Sensitivity of peptide conformational dynamics in carbon nanotubes to directional mechanical forces

In living organisms, proteins and peptides are often under the influence of mechanical forces, especially in confined spaces such as membrane channels, ribosome exit tunnel, or proteasome gate. Due to the directional nature of proteins as polymers with distinct ends, forces have the potential to influence protein conformational dynamics in a direction-dependent manner. In this study, we employed force-probe molecular dynamics simulations to investigate the impact of pulling a peptide through a confined environment versus pushing it in the same direction. Our model involves a carbon nanotube and one of three decapeptides with varying amino acid sequences.
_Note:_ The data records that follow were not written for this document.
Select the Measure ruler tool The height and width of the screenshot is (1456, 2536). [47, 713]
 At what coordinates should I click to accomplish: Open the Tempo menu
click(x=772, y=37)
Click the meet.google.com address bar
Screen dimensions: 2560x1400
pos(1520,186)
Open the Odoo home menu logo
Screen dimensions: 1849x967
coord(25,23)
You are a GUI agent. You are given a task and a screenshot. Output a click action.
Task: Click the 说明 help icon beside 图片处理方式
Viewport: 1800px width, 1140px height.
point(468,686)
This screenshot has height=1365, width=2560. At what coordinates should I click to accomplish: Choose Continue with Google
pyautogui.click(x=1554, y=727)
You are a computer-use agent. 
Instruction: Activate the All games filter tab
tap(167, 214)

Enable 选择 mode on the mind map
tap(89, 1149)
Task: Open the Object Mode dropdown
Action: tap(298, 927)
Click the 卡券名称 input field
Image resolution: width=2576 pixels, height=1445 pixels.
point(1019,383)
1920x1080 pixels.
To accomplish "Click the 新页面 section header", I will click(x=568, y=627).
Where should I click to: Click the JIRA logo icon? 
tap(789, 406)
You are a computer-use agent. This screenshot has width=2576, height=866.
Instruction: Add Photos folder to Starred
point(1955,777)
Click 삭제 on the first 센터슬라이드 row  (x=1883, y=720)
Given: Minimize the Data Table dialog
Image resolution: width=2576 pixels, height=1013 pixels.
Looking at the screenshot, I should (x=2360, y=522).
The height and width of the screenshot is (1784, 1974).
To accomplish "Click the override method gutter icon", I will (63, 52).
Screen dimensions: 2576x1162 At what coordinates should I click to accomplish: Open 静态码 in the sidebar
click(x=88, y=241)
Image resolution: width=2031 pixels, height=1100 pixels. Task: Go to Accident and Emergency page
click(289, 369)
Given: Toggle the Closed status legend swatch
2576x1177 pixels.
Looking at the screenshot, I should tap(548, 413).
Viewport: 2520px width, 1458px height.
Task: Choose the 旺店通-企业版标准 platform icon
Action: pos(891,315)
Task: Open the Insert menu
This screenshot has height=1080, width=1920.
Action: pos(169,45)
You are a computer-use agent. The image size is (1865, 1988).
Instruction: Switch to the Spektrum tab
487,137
The simulations reveal that the difference between pulling the C-terminus and pushing the N-terminus is relatively minor when considering the conformational ensembles of the peptides. The loading rate of the force probe and the amino acid sequence of the peptide play a more important role. However, the application of force to the peptide significantly influences the relative motion of the peptides with respect to the nanotube. Pulling the peptide results in a smoother translocation through the nanotube compared to pushing, although the internal conformational dynamics of the peptide add complexity in either case. Our findings shed light on how short peptides navigate confined spaces within the cellular environment, emphasizing the importance of force-probe simulation studies in understanding these processes.